The Blackwing drones are launched from a three-inch canister aboard submarines or unmanned underwater vehicles, as part of already installed systems used for acoustic countermeasures. They could be daisy-chained to boost communications and potentially even weaponized as a self-defense option.
The aircraft was developed by AeroVironment and builds on one of the company's earlier drone designs, the Switchblade unmanned aerial system which was first deployed in Iraq and Afghanistan in 2011.
Looking to offer the Navy a low-cost surveillance tool for contested environments, the company developed the Blackwing under a Navy technology program called "Advanced Weapons Enhanced by submarine UAS against mobile targets."
This program was completed in 2015 with a strong recommendation that the drones be incorporated into the Navy's submarine fleet, and it has now requested funds in the upcoming fiscal budget to do exactly that. The aircraft comes with electro-optical and infrared sensors, GPS modules, digital and encrypted communications capabilities and can fly for more than one hour at a time.
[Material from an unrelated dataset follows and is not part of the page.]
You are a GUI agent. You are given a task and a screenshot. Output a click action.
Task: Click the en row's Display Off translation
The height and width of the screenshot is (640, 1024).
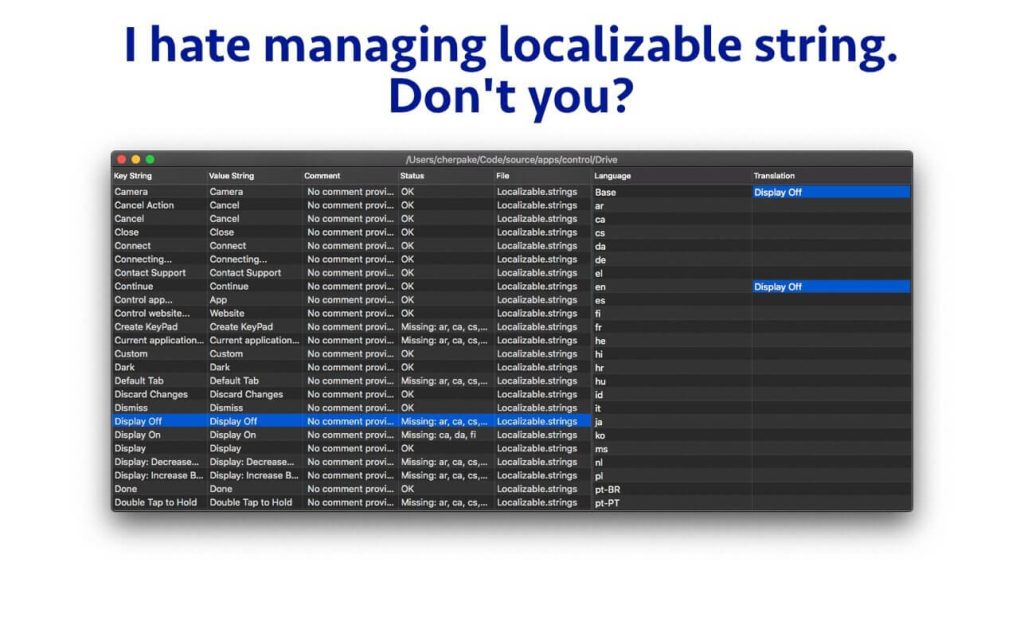coord(778,287)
"So there's 150 small unmanned aerial systems coming in on submarines, so we're now buying them," Rear Admiral Richard told US Naval Institute News. "It's not something that you would [just] see on a PowerPoint presentation. These are fully integrated they'll go in talk back to the ship, talk to the combat control system and additionally we'll have 12 of a 21-inch torpedo tube launched vehicles with much longer launched duration."